## WORK TO COMPLETE
The records below hold a stretch from the line with "Task: Click the gear" through the line with "You are a computer-use agent. Screen"; return exactly those lines, ends included, and nothing more.

Dataset items
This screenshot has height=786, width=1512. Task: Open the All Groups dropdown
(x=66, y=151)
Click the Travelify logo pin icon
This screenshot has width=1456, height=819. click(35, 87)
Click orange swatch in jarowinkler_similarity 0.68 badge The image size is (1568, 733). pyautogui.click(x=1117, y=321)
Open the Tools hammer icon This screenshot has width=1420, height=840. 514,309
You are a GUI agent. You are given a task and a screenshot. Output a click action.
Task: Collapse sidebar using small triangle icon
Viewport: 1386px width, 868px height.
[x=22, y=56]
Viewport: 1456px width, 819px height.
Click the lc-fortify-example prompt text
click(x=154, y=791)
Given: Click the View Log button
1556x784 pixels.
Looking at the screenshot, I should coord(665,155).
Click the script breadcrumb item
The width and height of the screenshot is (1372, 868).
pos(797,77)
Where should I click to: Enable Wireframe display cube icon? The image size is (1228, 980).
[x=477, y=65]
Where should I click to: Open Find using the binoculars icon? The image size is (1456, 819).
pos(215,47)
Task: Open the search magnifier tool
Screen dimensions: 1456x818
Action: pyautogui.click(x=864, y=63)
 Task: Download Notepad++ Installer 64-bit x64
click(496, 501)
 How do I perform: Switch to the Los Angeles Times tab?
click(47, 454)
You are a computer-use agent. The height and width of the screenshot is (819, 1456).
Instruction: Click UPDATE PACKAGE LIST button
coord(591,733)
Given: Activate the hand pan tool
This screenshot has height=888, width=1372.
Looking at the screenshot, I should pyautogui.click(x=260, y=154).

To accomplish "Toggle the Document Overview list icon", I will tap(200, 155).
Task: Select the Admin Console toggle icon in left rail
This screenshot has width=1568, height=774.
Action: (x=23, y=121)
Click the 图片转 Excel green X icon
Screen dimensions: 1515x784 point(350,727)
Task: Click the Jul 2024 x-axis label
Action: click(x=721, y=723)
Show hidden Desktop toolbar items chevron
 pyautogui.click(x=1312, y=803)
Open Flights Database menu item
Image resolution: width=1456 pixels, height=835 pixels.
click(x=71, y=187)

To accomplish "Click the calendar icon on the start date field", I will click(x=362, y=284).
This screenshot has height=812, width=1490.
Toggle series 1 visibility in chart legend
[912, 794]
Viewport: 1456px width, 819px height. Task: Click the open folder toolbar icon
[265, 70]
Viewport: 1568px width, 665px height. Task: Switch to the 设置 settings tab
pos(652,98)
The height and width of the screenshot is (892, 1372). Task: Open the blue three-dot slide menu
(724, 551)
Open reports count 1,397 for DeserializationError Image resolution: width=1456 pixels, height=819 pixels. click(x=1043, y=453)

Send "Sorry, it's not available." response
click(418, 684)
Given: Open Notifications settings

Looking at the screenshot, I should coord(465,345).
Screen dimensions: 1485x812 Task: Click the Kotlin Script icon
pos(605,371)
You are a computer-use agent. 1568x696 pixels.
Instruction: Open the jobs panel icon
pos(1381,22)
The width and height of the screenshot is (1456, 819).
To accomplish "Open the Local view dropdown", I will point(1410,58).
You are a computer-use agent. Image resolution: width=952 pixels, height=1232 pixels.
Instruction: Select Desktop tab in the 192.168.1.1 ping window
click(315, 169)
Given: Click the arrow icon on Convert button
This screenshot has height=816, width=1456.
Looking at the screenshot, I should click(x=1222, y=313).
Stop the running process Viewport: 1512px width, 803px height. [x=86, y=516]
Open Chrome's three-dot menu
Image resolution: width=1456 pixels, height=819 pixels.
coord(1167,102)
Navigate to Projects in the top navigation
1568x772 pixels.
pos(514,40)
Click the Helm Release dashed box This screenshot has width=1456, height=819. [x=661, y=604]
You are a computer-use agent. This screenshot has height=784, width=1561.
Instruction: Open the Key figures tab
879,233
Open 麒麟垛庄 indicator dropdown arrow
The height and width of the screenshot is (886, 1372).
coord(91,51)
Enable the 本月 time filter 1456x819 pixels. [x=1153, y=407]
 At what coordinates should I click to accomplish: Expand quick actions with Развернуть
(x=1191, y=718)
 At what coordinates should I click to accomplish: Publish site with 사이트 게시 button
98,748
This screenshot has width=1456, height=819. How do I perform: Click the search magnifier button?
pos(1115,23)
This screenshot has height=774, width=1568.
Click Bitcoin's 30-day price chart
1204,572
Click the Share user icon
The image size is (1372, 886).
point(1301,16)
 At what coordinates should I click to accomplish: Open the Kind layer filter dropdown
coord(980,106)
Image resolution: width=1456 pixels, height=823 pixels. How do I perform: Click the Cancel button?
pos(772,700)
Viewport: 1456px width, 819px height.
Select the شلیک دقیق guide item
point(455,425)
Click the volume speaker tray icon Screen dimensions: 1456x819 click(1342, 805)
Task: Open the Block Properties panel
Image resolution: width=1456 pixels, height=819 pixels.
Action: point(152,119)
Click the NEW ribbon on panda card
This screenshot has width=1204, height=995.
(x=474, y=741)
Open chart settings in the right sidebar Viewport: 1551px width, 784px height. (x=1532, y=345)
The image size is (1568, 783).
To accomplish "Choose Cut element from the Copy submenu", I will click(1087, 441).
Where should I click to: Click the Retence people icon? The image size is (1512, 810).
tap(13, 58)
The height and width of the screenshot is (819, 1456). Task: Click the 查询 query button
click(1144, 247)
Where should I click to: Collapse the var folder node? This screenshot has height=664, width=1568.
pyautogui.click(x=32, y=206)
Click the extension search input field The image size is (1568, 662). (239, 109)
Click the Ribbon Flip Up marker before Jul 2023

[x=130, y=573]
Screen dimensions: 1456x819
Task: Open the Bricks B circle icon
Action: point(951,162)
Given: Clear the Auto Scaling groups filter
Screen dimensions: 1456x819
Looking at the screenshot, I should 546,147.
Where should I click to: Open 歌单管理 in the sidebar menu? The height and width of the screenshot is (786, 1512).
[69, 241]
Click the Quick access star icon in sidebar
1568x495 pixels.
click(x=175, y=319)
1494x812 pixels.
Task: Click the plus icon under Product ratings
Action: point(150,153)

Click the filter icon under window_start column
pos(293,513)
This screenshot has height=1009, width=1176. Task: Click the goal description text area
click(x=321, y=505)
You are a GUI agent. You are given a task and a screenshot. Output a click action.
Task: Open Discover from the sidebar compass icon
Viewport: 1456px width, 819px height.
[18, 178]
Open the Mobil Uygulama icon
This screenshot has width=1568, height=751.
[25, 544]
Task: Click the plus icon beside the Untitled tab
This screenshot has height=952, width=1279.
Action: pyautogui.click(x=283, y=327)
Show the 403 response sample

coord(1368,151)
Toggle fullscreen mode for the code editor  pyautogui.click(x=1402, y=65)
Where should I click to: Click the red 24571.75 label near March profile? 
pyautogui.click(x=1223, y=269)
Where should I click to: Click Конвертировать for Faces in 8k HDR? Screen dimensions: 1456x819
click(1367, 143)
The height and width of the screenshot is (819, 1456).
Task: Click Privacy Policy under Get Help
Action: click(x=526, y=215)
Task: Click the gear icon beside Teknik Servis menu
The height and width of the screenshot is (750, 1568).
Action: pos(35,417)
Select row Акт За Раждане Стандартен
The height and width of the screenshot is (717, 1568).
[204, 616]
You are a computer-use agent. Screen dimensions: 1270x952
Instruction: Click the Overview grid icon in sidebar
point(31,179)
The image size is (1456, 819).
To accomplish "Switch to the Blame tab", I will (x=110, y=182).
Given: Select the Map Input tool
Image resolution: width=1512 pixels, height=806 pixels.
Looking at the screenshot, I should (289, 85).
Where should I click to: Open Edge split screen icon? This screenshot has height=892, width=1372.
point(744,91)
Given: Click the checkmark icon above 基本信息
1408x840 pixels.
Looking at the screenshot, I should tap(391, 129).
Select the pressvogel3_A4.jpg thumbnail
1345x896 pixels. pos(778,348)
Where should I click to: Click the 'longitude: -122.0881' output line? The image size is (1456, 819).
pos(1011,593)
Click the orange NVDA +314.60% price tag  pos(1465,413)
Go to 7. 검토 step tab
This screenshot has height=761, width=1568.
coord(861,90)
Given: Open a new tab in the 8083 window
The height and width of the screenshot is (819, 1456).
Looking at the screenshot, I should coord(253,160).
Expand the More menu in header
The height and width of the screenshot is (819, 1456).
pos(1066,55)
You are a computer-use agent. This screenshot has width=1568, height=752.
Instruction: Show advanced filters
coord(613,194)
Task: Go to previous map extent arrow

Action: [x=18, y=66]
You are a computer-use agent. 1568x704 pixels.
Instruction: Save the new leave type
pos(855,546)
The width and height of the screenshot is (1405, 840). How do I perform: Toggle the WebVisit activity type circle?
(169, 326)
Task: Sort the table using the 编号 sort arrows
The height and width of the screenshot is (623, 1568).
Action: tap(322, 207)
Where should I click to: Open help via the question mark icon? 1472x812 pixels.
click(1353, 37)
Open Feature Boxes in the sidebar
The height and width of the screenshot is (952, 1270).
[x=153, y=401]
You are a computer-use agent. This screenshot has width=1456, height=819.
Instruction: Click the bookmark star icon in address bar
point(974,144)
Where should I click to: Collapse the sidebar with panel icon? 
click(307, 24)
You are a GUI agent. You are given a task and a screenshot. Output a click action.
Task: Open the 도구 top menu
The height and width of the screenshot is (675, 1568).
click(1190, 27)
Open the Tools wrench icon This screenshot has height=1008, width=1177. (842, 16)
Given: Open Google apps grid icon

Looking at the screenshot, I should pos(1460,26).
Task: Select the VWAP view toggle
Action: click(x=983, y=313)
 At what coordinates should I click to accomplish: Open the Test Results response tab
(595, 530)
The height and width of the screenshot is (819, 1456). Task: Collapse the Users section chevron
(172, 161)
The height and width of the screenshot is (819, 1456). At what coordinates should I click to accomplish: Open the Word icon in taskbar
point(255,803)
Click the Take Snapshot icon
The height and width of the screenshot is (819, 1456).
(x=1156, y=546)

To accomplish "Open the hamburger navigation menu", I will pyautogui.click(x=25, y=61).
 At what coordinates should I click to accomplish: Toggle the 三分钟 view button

## YOUR RESPONSE
Task: Click the gear icon beside Teknik Servis menu
The height and width of the screenshot is (750, 1568).
Action: pos(35,417)
Select row Акт За Раждане Стандартен
The height and width of the screenshot is (717, 1568).
[204, 616]
You are a computer-use agent. Screen dimensions: 1270x952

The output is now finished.